• PROBLEM DESCRIPTION
Below are records. Find each line in them that holds the word "computer" and copy it.

• GIVEN DATA
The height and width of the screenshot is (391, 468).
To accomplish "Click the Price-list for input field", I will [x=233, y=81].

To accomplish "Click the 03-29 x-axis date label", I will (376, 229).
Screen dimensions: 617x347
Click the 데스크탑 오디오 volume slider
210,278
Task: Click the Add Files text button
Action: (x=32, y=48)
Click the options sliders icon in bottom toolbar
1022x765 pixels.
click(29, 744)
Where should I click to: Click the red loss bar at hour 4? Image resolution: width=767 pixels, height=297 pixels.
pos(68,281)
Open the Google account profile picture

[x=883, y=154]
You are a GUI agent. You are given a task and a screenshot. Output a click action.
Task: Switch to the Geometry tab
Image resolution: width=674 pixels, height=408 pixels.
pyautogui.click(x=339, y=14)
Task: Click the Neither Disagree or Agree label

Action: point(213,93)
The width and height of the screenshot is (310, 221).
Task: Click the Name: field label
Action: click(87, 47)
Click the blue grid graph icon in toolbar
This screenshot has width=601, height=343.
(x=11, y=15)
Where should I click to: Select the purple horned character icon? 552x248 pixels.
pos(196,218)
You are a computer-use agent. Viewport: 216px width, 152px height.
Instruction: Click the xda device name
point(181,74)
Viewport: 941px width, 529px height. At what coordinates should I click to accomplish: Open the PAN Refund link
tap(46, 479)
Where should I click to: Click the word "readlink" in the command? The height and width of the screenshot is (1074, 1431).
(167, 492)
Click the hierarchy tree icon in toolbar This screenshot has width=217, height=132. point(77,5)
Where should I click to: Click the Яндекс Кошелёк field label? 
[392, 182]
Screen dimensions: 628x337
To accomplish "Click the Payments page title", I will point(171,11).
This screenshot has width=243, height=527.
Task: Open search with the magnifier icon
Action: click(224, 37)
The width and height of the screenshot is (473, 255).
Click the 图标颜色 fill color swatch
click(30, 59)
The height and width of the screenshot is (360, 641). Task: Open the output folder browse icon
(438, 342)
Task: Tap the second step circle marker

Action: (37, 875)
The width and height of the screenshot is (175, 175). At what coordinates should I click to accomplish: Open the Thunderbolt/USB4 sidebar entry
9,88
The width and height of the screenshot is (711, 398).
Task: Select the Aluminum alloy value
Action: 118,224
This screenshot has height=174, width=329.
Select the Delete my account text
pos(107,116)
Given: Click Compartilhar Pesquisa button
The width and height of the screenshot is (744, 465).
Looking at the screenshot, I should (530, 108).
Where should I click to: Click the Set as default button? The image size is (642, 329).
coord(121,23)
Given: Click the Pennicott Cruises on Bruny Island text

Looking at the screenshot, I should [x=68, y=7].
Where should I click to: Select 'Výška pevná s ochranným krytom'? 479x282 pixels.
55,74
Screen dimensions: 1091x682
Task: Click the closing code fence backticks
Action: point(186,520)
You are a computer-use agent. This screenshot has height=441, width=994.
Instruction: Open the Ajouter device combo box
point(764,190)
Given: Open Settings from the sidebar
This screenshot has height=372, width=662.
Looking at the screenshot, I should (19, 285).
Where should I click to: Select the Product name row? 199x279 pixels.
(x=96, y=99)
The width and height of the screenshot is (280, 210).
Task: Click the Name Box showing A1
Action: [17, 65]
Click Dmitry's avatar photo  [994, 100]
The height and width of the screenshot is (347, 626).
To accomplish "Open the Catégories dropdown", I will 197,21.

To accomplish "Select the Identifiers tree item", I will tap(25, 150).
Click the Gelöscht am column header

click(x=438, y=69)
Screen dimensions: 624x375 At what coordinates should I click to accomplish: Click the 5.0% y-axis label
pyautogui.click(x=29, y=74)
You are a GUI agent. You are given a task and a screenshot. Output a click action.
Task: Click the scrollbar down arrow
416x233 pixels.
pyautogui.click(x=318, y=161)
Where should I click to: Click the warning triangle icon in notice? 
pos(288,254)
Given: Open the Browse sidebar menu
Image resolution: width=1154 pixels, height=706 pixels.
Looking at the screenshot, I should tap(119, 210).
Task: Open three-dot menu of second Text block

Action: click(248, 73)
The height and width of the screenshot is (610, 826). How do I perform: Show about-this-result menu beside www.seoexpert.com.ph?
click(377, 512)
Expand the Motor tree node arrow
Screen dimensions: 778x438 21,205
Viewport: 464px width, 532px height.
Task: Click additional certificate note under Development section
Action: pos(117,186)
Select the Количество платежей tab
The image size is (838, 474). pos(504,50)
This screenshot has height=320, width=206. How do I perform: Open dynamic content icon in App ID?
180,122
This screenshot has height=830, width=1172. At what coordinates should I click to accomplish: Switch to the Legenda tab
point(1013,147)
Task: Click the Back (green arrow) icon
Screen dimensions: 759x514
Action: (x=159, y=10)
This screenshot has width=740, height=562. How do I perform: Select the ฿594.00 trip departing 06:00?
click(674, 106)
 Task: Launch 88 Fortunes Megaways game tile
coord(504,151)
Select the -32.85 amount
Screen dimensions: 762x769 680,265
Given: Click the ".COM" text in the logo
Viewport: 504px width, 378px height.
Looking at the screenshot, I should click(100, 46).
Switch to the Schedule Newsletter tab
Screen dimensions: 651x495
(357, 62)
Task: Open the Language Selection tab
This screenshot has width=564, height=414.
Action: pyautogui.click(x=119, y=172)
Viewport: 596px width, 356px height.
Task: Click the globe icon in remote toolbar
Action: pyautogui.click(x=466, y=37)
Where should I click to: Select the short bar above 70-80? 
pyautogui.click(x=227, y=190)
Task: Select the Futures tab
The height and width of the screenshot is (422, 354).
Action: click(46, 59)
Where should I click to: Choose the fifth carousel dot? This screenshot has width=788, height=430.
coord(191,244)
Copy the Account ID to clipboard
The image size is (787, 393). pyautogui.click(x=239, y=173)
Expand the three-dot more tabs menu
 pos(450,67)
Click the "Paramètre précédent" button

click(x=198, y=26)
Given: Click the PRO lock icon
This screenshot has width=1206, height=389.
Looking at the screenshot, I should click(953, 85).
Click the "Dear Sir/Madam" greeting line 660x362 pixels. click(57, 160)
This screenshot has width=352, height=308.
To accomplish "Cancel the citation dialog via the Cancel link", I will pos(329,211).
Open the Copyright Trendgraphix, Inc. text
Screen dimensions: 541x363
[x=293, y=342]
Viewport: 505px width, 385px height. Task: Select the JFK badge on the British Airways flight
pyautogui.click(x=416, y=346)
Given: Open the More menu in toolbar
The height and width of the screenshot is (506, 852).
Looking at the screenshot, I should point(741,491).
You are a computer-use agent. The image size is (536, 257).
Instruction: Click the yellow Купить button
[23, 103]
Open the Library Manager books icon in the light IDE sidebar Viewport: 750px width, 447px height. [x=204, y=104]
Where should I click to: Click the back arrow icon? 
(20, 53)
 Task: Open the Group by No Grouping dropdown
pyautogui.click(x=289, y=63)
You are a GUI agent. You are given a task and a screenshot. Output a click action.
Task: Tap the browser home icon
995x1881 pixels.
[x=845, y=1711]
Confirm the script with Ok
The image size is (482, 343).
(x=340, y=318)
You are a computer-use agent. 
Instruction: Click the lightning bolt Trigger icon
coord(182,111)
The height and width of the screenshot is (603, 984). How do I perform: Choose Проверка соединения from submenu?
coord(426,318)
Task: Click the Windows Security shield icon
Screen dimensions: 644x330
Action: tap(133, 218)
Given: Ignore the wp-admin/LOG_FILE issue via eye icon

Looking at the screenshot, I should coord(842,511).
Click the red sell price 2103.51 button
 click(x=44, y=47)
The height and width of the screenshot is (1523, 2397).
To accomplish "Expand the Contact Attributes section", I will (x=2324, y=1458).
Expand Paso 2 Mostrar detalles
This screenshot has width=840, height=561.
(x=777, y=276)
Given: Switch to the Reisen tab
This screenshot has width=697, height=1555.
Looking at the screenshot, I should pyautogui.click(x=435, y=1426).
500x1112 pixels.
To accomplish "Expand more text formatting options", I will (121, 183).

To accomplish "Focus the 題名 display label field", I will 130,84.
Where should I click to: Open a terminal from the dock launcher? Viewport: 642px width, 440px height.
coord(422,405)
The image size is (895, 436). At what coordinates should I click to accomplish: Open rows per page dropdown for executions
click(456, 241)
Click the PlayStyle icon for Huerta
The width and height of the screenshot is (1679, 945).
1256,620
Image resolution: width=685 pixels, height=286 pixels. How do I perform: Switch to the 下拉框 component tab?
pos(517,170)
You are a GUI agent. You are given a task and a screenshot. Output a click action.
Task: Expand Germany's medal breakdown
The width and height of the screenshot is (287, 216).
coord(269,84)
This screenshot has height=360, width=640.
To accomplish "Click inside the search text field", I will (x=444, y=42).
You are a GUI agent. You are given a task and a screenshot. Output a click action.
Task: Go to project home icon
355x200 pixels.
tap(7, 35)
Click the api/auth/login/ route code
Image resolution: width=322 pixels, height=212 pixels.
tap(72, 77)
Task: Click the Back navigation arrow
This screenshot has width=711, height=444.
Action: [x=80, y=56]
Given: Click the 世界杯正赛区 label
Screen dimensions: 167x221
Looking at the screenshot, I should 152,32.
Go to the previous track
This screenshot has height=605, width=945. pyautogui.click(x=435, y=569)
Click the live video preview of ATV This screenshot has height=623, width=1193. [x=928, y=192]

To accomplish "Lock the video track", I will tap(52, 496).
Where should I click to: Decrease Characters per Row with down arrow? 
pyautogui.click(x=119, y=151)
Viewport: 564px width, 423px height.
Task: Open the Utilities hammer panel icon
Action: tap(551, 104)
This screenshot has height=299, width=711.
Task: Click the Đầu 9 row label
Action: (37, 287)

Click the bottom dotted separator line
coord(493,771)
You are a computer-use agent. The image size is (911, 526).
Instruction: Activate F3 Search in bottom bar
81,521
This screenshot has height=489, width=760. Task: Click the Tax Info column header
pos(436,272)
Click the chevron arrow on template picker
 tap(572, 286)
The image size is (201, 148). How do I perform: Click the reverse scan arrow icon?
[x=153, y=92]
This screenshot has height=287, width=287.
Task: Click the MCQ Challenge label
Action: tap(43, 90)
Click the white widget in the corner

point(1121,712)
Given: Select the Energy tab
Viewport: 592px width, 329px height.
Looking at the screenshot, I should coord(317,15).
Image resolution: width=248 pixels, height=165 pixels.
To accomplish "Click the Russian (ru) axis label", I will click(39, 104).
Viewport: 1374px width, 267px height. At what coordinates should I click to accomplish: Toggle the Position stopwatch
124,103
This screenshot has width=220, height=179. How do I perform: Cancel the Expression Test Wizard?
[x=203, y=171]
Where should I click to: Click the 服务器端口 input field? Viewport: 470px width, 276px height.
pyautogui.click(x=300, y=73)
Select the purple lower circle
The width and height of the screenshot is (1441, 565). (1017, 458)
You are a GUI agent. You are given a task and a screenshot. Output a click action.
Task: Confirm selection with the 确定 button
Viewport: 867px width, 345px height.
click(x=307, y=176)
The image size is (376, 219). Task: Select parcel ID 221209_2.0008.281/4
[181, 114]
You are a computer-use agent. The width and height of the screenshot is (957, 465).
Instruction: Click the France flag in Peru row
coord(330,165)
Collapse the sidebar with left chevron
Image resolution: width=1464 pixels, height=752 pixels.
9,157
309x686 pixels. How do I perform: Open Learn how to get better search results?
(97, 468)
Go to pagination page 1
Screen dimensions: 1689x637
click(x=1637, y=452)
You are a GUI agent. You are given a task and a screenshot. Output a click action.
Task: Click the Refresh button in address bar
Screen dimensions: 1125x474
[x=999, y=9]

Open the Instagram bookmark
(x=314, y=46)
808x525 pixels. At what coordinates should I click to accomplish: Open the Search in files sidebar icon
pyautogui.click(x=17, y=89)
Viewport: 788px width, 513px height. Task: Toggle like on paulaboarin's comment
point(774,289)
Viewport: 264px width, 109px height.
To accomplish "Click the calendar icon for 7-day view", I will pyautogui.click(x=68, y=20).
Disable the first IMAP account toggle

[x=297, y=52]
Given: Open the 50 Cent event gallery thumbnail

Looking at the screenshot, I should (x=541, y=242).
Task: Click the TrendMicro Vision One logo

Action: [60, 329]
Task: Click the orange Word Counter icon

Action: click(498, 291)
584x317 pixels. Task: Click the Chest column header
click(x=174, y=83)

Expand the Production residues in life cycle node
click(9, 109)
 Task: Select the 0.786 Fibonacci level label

• SOLUTION FOR THIS PROBLEM
You are a computer-use agent. Viewport: 216px width, 152px height.
You are a computer-use agent. This screenshot has height=441, width=994.
You are a computer-use agent. The image size is (536, 257).
You are a computer-use agent. 
You are a computer-use agent. The image size is (911, 526).
You are a computer-use agent. The width and height of the screenshot is (957, 465).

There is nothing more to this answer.